▶ TASK PROMPT: Whatever lies between the line that holds "How do I perform: Open" and the final line of the records below, both included, should be repeated exactly; leave out the pictures and add nothing.

▶ DATA SHOWN:
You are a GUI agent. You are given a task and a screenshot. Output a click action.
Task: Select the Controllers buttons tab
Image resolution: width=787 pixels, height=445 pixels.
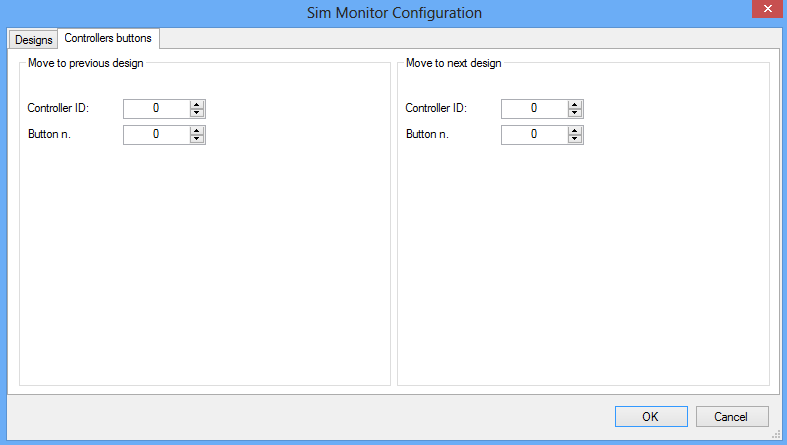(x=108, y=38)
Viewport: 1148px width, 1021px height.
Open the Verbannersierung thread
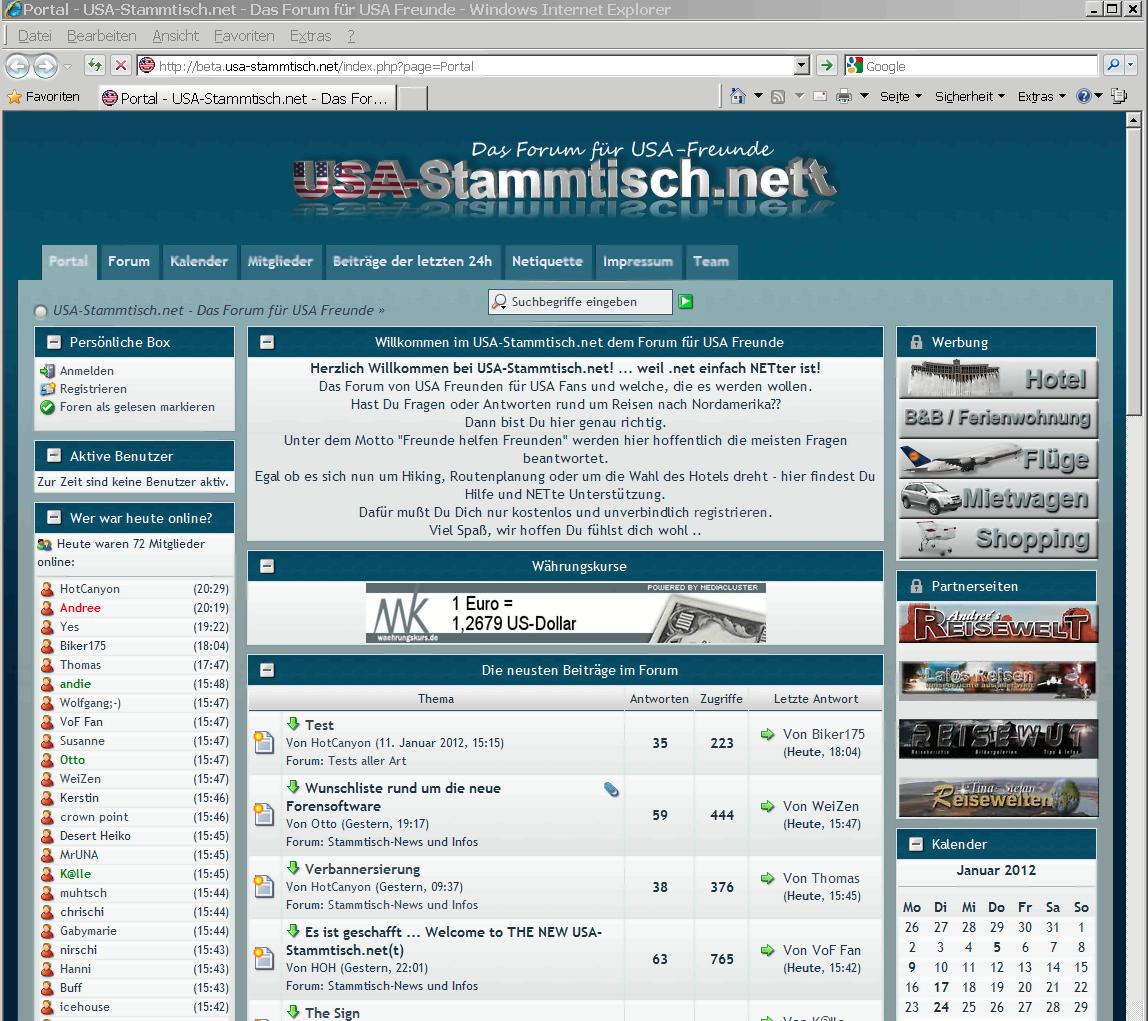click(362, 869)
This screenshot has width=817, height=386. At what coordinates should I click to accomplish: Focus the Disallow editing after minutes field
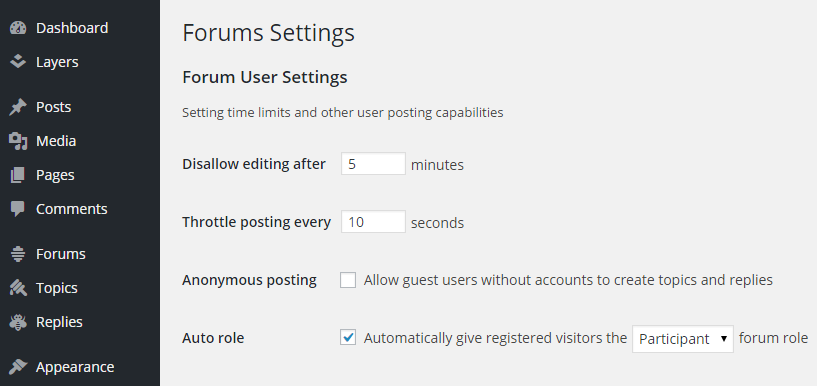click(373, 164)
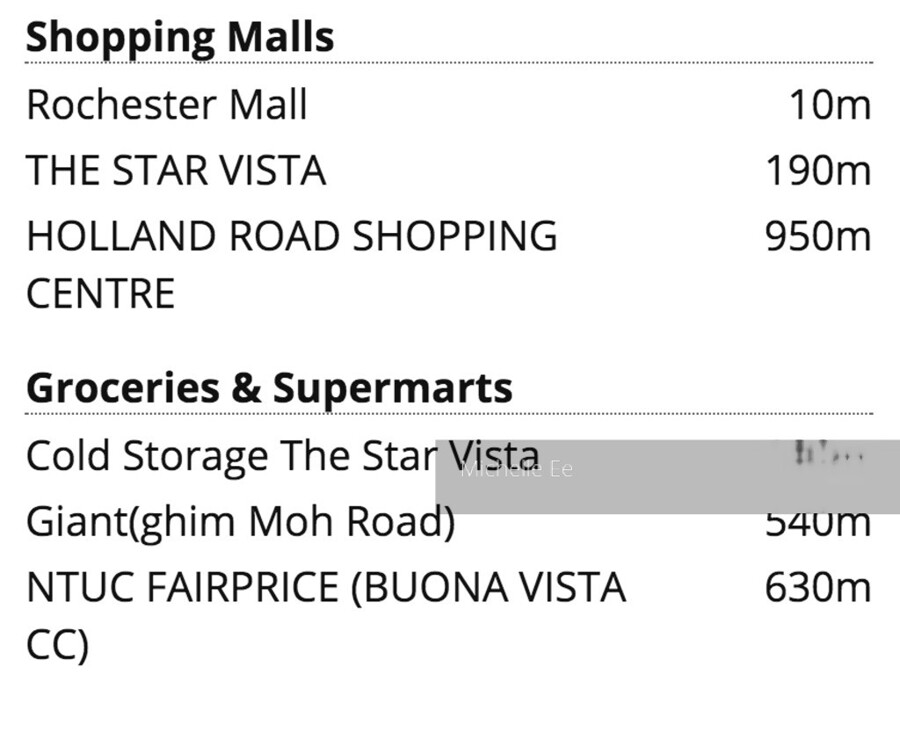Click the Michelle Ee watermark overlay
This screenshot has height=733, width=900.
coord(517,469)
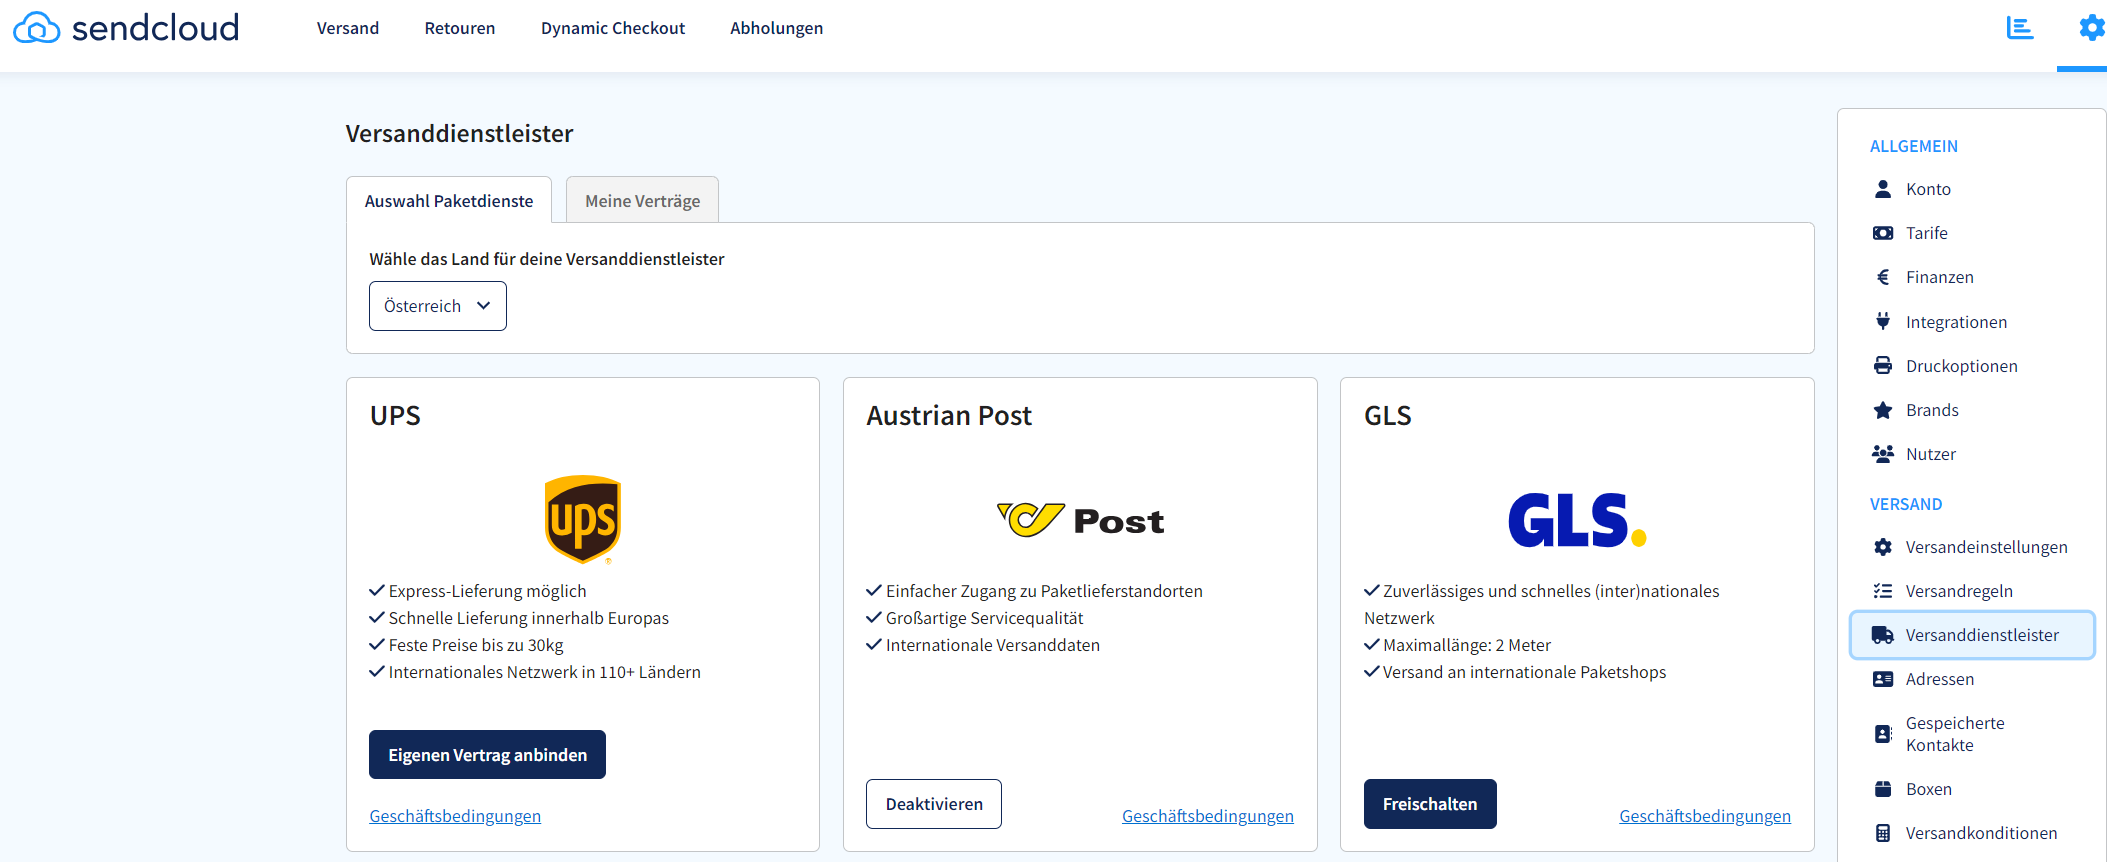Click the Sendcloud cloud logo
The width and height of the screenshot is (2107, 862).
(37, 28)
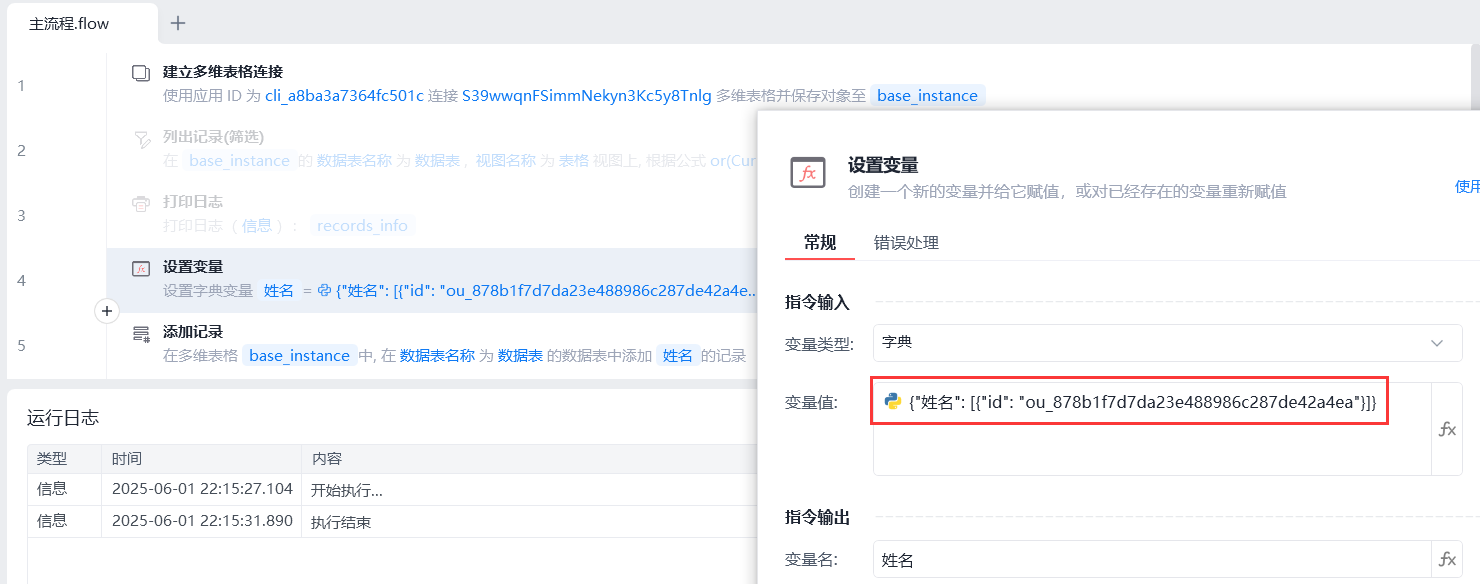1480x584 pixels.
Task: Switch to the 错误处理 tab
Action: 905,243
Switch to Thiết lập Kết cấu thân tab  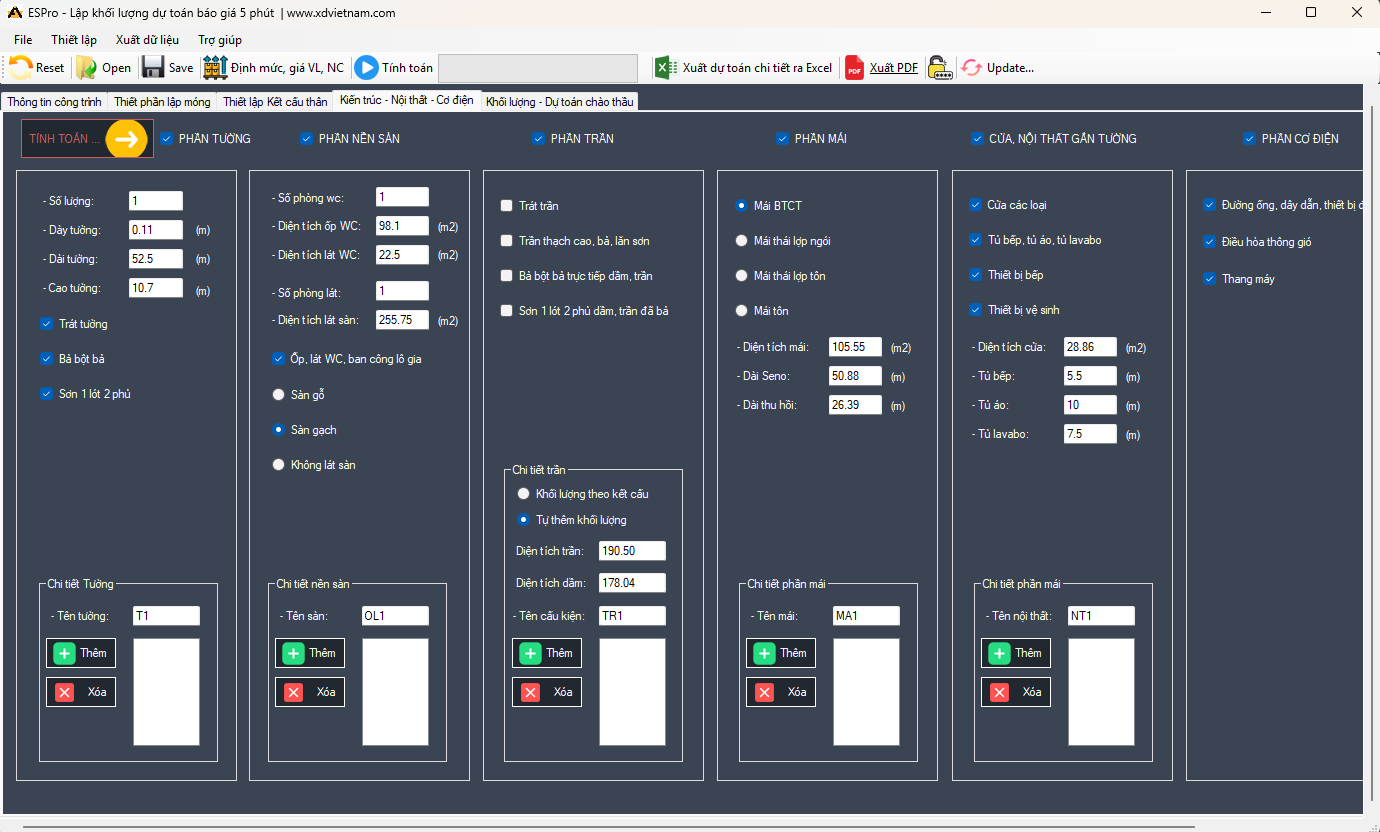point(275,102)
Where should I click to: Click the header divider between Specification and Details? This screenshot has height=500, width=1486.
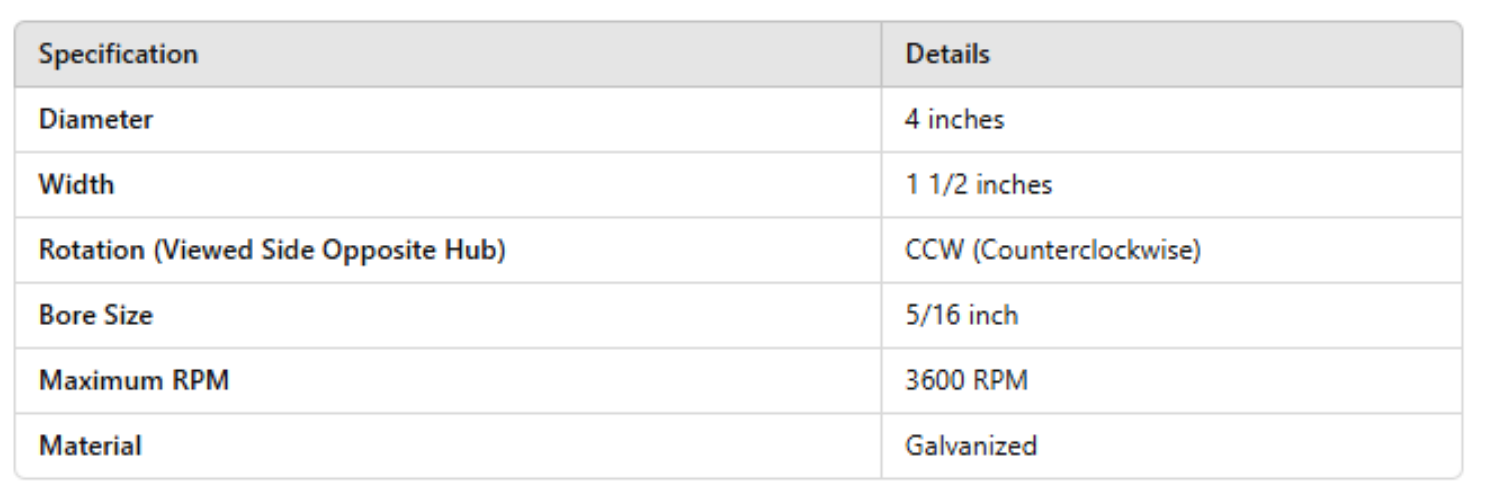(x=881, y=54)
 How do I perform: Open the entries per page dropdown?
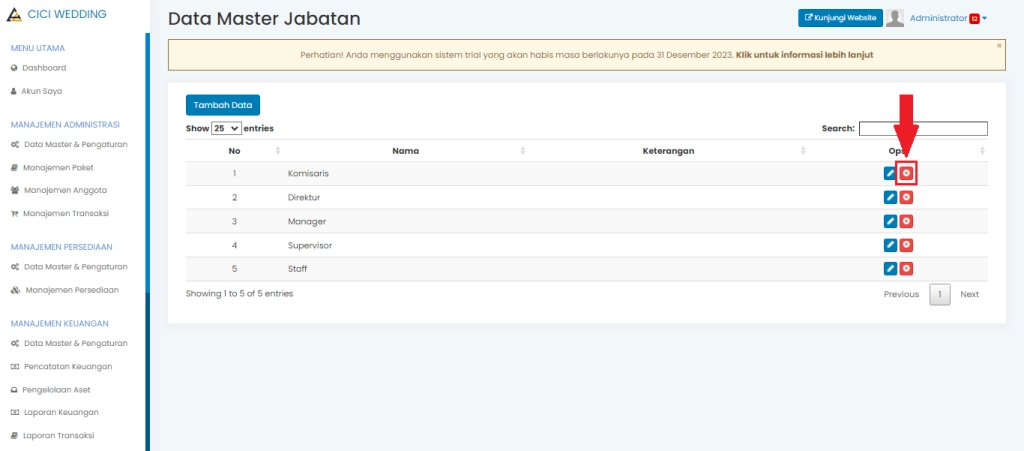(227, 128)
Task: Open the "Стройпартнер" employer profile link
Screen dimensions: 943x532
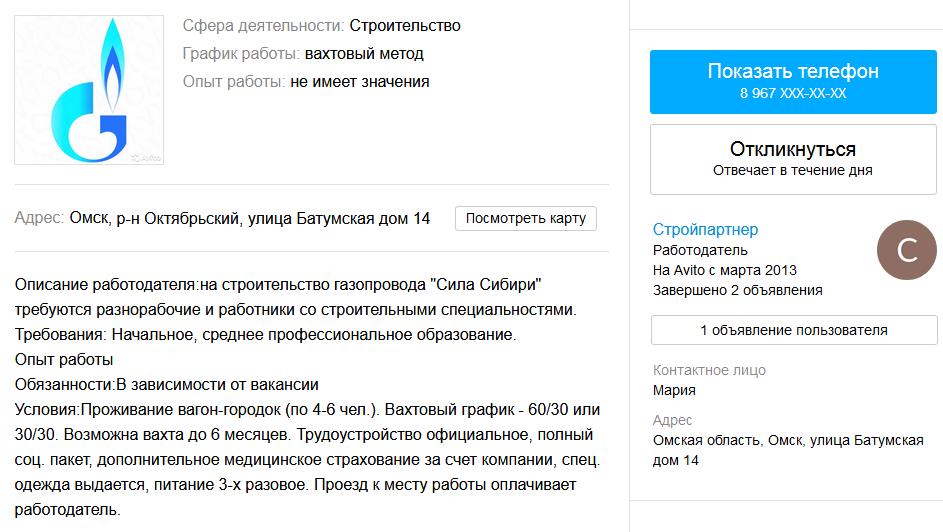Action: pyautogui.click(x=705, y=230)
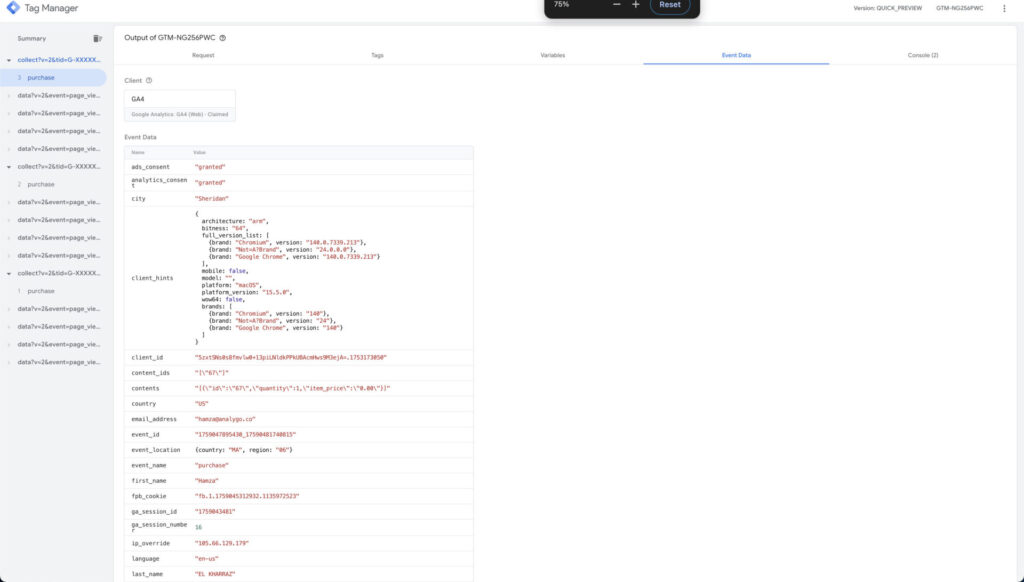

▶ WRITTEN ANSWER:
 How do I perform: Open the entries per page dropdown?
(227, 128)
Task: Open the "Стройпартнер" employer profile link
Screen dimensions: 943x532
Action: pyautogui.click(x=705, y=230)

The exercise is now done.